- Direction 1:
Gather every line in the records below that contains the string "section".

- Passage:
┄┄┄┄┄┄┄┄┄┄┄┄┄┄┄┄┄┄┄┄
Lower jaw 120 and upper jaw 122 are formed of a folded expanse, which may include one or more sheets of metal. Lower jaw 120 includes two spaced apart arm portions 128. The upper and lower jaws define a slot with dimensions and geometry appropriate to conform to a crosspiece of a flange member of a full moment collar flange assembly. As shown in FIG. 6, a generally u-shaped brace 130 is fixed at the rear of the jaw portion, to support the sides of the upper and lower jaws.

At a rear end of picker 110, axle 112 is fixedly coupled to a frame 136 of handle 114. At a front end, the axle is coupled to tab 138. Handle 114 is configured to rotate a tab 138 by rotating axle 112. A handle grip 140 spans two ends of frame 136, and may be configured to be grasped by a user to rotate the handle and thereby rotate tab 138, or to guide picker 110 and in some cases a secured flange.

FIG. 6 shows an actuator mechanism of handle 114, including a trigger 142 coupled at approximately a right angle to a pin 144. The trigger and pin are slidably mounted in a housing 146, which in the present example includes a hollow bolt extending through handle frame 136. Pulling trigger 142 toward handle grip 140 may move pin 144 from an extend position to a retracted position. The trigger may be spring-biased such that if no force is applied to the trigger, the pin will return to the extended position unless blocked.
┄┄┄┄┄┄┄┄┄┄┄┄┄┄┄┄┄┄┄┄
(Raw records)
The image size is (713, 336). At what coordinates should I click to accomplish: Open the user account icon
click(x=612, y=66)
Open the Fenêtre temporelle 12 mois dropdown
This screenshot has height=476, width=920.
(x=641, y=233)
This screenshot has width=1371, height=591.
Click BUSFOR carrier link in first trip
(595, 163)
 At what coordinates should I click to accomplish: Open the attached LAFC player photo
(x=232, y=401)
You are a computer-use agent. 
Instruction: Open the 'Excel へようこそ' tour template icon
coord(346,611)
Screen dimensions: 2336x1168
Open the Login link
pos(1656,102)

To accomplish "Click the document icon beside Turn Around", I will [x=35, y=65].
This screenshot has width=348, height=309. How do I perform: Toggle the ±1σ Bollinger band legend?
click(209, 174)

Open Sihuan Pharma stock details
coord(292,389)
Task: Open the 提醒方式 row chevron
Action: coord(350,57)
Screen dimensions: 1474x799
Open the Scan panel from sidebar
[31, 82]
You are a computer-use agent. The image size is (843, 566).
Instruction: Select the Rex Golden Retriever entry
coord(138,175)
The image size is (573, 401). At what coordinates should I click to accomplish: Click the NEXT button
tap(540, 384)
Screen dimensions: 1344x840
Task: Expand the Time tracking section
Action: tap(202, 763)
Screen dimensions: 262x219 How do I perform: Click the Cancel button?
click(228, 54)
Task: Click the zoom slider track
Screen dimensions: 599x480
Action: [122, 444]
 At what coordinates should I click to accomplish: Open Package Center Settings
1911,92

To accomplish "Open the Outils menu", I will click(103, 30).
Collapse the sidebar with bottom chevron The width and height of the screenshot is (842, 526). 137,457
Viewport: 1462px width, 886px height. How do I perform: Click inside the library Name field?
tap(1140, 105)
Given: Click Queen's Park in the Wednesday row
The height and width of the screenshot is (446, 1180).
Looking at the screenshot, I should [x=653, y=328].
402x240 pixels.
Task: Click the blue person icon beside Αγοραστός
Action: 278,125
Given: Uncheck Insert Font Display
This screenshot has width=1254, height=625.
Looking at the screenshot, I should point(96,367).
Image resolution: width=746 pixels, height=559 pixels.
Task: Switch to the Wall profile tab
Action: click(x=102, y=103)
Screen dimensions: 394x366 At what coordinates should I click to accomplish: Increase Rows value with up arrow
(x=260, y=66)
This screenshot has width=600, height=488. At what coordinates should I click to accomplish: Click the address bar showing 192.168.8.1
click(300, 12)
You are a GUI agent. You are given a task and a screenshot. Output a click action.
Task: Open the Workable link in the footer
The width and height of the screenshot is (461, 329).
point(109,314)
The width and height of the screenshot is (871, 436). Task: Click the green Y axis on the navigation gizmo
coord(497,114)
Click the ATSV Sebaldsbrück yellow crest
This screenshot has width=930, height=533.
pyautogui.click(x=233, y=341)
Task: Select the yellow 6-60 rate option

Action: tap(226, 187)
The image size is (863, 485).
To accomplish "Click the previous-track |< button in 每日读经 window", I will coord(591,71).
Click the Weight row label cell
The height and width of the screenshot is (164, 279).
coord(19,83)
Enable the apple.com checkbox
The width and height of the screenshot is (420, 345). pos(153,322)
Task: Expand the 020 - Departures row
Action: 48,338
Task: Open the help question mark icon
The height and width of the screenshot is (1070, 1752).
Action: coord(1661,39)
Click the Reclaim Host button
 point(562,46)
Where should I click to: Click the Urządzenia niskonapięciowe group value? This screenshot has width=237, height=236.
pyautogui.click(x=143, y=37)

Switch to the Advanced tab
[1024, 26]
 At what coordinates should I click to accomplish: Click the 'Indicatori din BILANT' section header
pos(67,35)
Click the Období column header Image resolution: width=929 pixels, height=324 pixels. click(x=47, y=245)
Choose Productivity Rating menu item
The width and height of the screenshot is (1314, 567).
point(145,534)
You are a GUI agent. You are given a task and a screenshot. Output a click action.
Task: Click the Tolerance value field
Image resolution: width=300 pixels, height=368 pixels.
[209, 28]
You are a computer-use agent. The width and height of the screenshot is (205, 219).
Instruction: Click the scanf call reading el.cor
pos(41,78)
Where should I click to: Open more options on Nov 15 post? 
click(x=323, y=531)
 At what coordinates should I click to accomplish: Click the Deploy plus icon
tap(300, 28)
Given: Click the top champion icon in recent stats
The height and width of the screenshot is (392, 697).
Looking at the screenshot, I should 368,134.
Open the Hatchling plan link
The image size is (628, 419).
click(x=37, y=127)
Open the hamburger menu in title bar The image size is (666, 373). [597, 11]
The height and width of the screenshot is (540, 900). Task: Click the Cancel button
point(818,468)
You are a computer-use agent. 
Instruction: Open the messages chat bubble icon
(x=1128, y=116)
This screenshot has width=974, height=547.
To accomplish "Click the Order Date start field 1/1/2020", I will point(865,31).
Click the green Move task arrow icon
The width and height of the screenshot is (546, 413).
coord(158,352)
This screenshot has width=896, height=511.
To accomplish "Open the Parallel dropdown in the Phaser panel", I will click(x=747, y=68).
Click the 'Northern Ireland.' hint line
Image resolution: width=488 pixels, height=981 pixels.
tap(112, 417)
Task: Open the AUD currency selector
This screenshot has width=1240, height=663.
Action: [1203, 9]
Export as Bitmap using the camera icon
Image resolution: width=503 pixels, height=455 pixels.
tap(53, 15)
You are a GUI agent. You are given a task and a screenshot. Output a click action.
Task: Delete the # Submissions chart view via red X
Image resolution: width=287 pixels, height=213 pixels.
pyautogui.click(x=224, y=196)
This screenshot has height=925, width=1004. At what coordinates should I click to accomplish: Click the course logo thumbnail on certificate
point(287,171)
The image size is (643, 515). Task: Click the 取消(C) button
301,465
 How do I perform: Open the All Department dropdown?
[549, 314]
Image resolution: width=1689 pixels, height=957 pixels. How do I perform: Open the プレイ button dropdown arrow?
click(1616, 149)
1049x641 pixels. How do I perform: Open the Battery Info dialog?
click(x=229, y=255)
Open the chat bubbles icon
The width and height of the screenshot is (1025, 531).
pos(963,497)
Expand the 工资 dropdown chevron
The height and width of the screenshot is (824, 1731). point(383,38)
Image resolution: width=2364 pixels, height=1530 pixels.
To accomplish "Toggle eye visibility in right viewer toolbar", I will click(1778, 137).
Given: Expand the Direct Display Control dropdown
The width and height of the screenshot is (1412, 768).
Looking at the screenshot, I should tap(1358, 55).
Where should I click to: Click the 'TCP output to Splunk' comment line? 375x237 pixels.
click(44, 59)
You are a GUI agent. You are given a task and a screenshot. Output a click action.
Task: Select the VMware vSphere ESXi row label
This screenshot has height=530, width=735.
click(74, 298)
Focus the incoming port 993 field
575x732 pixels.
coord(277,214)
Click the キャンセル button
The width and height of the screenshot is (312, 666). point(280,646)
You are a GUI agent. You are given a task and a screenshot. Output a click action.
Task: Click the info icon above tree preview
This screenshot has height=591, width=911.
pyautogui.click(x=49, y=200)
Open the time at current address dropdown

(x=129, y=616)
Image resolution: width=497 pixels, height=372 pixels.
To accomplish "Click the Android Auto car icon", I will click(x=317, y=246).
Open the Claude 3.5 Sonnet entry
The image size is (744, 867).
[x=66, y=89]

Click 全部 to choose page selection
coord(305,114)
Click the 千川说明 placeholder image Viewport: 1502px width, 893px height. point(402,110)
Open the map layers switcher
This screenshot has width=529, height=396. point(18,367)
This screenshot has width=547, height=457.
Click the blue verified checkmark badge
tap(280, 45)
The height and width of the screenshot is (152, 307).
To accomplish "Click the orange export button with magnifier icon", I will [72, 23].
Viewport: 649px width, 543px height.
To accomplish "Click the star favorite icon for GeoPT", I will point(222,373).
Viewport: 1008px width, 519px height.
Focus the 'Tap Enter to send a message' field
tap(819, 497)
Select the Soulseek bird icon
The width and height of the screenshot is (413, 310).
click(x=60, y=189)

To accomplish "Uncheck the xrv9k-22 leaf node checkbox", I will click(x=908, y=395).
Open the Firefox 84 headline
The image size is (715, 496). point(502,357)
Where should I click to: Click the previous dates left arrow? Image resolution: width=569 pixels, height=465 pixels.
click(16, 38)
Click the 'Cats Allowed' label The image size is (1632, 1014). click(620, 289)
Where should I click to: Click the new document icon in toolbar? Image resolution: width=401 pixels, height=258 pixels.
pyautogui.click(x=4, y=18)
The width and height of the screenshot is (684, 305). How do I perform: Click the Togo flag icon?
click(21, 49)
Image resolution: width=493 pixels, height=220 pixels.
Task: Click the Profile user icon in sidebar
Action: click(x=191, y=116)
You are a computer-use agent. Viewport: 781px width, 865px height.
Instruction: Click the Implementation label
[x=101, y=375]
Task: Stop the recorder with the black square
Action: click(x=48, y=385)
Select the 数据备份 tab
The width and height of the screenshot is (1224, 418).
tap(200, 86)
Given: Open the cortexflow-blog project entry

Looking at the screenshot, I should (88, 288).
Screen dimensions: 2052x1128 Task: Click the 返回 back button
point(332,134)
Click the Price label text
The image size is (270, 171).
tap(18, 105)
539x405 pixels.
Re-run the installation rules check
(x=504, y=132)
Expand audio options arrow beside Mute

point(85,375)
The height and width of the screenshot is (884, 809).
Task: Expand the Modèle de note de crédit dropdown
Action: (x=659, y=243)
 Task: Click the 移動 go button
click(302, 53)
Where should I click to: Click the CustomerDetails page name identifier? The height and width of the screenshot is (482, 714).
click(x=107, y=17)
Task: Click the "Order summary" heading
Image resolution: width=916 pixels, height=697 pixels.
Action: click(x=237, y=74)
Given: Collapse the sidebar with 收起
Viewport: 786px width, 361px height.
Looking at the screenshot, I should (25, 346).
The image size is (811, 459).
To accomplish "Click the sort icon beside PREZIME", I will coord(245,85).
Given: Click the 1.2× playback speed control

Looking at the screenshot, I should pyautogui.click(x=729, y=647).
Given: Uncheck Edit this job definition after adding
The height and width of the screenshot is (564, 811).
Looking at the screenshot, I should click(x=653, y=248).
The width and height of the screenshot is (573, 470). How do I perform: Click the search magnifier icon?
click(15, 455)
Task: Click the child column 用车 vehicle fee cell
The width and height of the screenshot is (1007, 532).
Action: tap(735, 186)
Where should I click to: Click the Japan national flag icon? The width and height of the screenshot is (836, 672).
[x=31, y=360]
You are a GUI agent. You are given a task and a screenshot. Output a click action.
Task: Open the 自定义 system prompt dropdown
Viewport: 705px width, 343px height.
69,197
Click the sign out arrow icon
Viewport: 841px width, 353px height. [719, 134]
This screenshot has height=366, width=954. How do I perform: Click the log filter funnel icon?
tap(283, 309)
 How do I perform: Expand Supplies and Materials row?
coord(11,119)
┄┄┄┄┄┄┄┄┄┄┄┄┄┄┄┄┄┄┄┄
- Direction 2:
Answer the following questions using the passage above:
(a) How many spaced apart arm portions does lower jaw 120 include?
(b) At its front end, to what is the axle coupled?
(c) In the present example, what does housing 146 include?

- Problem solution 1:
Task: Expand the Time tracking section
 At what coordinates should I click to accomplish: Click the 'Indicatori din BILANT' section header

- Problem solution 2:
(a) Two.
(b) Tab 138.
(c) A hollow bolt extending through handle frame 136.